Objective:
Rewrite the records below, replacing each "Viewport" with "Display" and leaving all other text unchanged.

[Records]
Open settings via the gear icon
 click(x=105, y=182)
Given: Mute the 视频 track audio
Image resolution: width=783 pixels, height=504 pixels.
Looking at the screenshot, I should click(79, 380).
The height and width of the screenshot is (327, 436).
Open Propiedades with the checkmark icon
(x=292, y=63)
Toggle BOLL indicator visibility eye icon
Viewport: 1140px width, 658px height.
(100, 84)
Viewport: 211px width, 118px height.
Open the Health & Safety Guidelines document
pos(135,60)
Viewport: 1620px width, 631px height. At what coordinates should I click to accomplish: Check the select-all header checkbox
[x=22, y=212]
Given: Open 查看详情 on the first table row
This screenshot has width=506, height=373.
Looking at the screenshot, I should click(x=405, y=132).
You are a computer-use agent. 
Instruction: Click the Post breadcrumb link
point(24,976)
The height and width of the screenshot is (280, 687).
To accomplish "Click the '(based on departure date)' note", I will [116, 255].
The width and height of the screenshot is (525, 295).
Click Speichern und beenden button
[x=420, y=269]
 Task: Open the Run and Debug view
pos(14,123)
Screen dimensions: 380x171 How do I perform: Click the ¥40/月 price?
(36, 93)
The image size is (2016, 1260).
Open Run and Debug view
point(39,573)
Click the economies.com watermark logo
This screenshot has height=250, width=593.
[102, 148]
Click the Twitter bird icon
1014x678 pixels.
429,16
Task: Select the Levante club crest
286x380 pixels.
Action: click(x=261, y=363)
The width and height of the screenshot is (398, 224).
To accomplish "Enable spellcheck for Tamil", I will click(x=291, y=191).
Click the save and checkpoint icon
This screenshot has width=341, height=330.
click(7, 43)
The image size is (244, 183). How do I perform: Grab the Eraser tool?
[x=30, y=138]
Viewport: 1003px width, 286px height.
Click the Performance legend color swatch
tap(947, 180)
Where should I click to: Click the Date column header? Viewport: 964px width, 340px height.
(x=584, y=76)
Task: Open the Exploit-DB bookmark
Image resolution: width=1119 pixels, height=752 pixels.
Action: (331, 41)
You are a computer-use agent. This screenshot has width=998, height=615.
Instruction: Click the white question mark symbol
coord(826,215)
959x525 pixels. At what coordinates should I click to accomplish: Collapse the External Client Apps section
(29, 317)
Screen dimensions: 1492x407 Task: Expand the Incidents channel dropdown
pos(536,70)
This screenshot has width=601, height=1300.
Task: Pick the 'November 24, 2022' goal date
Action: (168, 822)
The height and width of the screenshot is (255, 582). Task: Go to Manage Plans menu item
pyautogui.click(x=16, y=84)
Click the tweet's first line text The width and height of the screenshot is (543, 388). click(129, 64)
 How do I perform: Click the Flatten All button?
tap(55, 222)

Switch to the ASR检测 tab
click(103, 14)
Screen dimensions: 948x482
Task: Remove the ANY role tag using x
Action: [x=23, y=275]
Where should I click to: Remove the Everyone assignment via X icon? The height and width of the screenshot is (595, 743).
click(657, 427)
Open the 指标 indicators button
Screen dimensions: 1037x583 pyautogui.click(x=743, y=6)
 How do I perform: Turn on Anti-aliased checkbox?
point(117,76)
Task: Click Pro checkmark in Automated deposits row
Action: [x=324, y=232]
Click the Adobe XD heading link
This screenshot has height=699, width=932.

Reply to the exercise:
Open settings via the gear icon
 click(x=105, y=182)
Given: Mute the 视频 track audio
Image resolution: width=783 pixels, height=504 pixels.
Looking at the screenshot, I should click(79, 380).
The height and width of the screenshot is (327, 436).
Open Propiedades with the checkmark icon
(x=292, y=63)
Toggle BOLL indicator visibility eye icon
Display: 1140px width, 658px height.
(100, 84)
Display: 211px width, 118px height.
Open the Health & Safety Guidelines document
pos(135,60)
Display: 1620px width, 631px height. At what coordinates should I click to accomplish: Check the select-all header checkbox
[x=22, y=212]
Given: Open 查看详情 on the first table row
This screenshot has width=506, height=373.
Looking at the screenshot, I should click(x=405, y=132).
You are a computer-use agent. 
Instruction: Click the Post breadcrumb link
point(24,976)
The height and width of the screenshot is (280, 687).
To accomplish "Click the '(based on departure date)' note", I will [116, 255].
The width and height of the screenshot is (525, 295).
Click Speichern und beenden button
[x=420, y=269]
 Task: Open the Run and Debug view
pos(14,123)
Screen dimensions: 380x171 How do I perform: Click the ¥40/月 price?
(36, 93)
The image size is (2016, 1260).
Open Run and Debug view
point(39,573)
Click the economies.com watermark logo
This screenshot has height=250, width=593.
[102, 148]
Click the Twitter bird icon
1014x678 pixels.
429,16
Task: Select the Levante club crest
286x380 pixels.
Action: click(x=261, y=363)
The width and height of the screenshot is (398, 224).
To accomplish "Enable spellcheck for Tamil", I will click(x=291, y=191).
Click the save and checkpoint icon
This screenshot has width=341, height=330.
click(7, 43)
The image size is (244, 183). How do I perform: Grab the Eraser tool?
[x=30, y=138]
Display: 1003px width, 286px height.
Click the Performance legend color swatch
tap(947, 180)
Where should I click to: Click the Date column header? Display: 964px width, 340px height.
(x=584, y=76)
Task: Open the Exploit-DB bookmark
Image resolution: width=1119 pixels, height=752 pixels.
Action: (331, 41)
You are a computer-use agent. This screenshot has width=998, height=615.
Instruction: Click the white question mark symbol
coord(826,215)
959x525 pixels. At what coordinates should I click to accomplish: Collapse the External Client Apps section
(29, 317)
Screen dimensions: 1492x407 Task: Expand the Incidents channel dropdown
pos(536,70)
This screenshot has width=601, height=1300.
Task: Pick the 'November 24, 2022' goal date
Action: (168, 822)
The height and width of the screenshot is (255, 582). Task: Go to Manage Plans menu item
pyautogui.click(x=16, y=84)
Click the tweet's first line text The width and height of the screenshot is (543, 388). click(129, 64)
 How do I perform: Click the Flatten All button?
tap(55, 222)

Switch to the ASR检测 tab
click(103, 14)
Screen dimensions: 948x482
Task: Remove the ANY role tag using x
Action: [x=23, y=275]
Where should I click to: Remove the Everyone assignment via X icon? The height and width of the screenshot is (595, 743).
click(657, 427)
Open the 指标 indicators button
Screen dimensions: 1037x583 pyautogui.click(x=743, y=6)
 How do I perform: Turn on Anti-aliased checkbox?
point(117,76)
Task: Click Pro checkmark in Automated deposits row
Action: [x=324, y=232]
Click the Adobe XD heading link
This screenshot has height=699, width=932.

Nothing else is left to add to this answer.